I have three daughters: a set of twins and their younger sister, all in their 20s. The older girls have been feuding since 5th grade. As a child and teen, Twin A was outgoing, popular and athletic; while Twin B was less confident socially, not gifted athletically and emotionally volatile. In retrospect, we probably should have had them in different schools, because Twin A felt resentful of Twin B’s dependence, and Twin B grew angry at her perceived shortcomings. Our younger daughter is closer to Twin B, which causes a piled-upon feeling in Twin A.

Now successfully launched adults with lovely long-term boyfriends, they both still feel wronged by the other, which makes family gatherings a minefield. I am trying to let them solve their problem, since any time I try to help it escalates the situation. How do I navigate going forward through all the happy family events (weddings, babies, grad-degree celebrations) without their ongoing conflict derailing me?

From the Therapist: It’s so hard to watch your children struggle to get along and then carry those conflicts into adulthood. Most parents hope their children will outgrow their differences and find a way to connect as they age, but the challenge for many siblings in moving forward is that they often don’t understand what their feud is really about.

Implicitly or explicitly, we’re all given roles in our families — the generous one, the selfish one, the rigid one, the flexible one, the easygoing one, the difficult one. Sometimes these roles are named out loud (“Jane’s the smart one, she’ll go to an Ivy League school” or “Sophia’s the sensitive one, she overreacts”). Sometimes they’re couched in complaints: “Why can’t you just let things roll off your back like your sister?” And sometimes parents’ own unexamined anxieties and insecurities turn a child’s normal temperament into something that needs to be fixed: “Don’t you want to be more social?” to the introspective daughter who prefers reading at home on a Saturday night to going to loud parties like her sibling.
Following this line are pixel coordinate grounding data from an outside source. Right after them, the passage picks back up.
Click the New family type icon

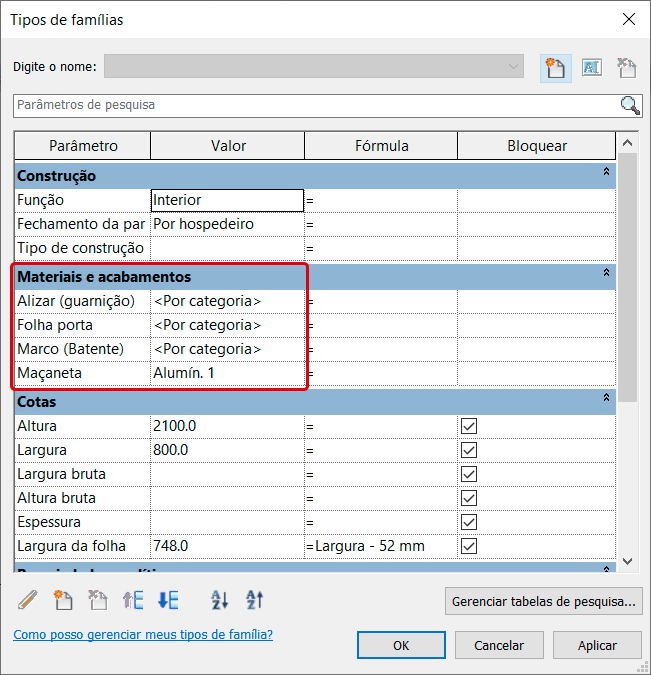coord(555,68)
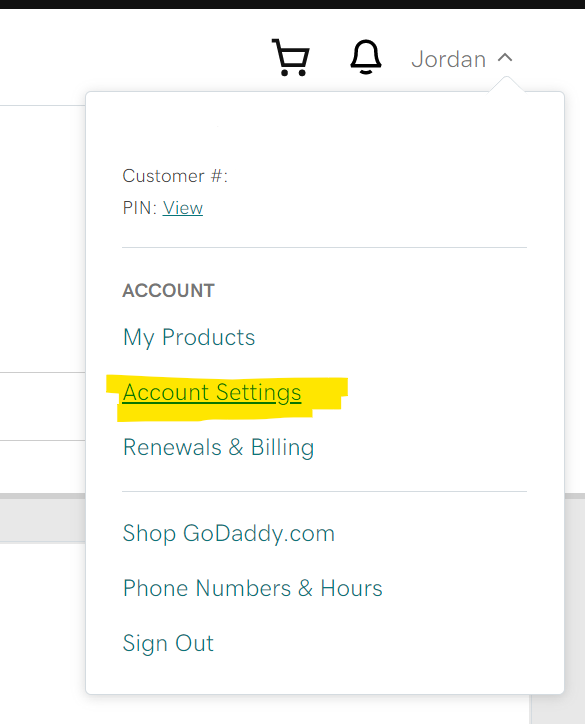Click the divider below the PIN row

click(324, 247)
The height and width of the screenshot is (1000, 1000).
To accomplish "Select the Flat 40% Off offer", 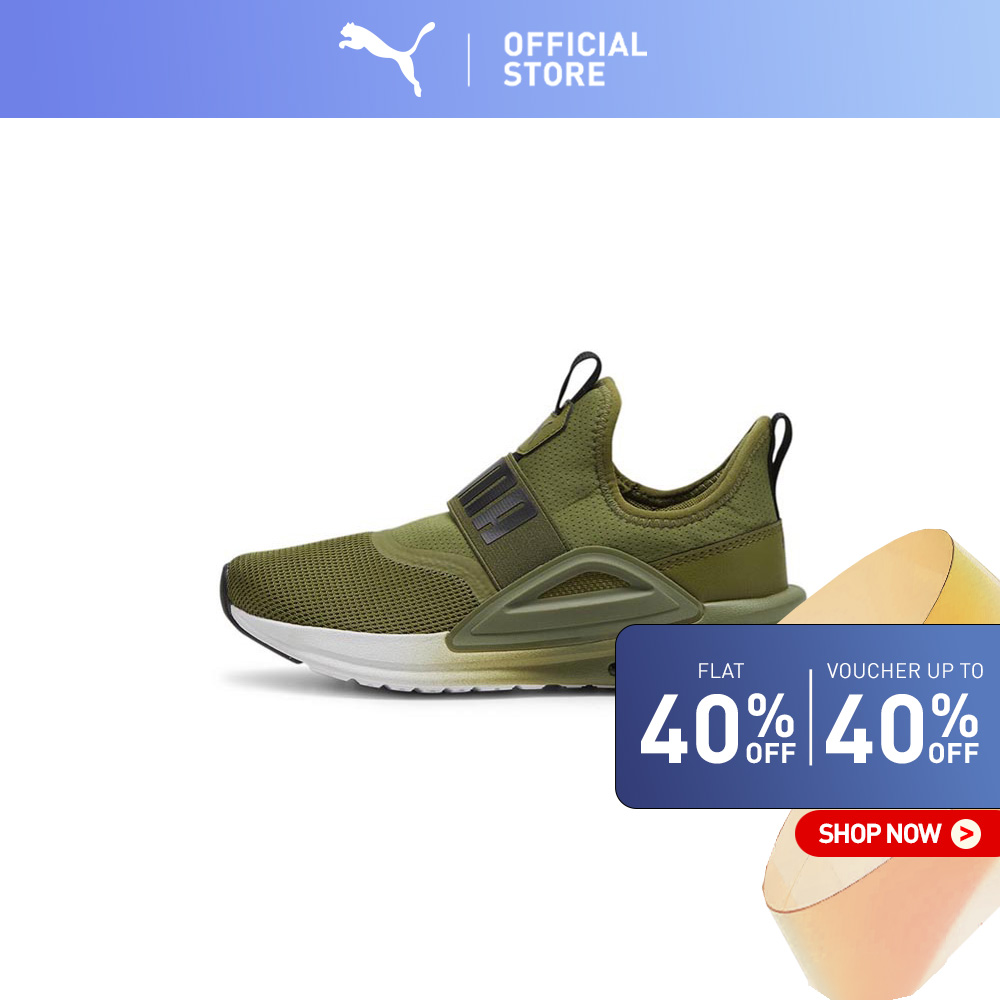I will (x=718, y=714).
The more these roles are reinforced — by parents, peers, teachers and the siblings themselves — the more entrenched they become. This happens at a time when children are forming their identities (you say the conflict was particularly noticeable starting in 5th grade), and for many siblings, what looks like conflict is partly an ongoing fight for separate identities. But since twins go through their developmental phases in parallel, the struggle can be heightened: Who am I if I’m not compared to you? Your twins didn’t just grow up as siblings; they grew up as both mirrors and contrasts.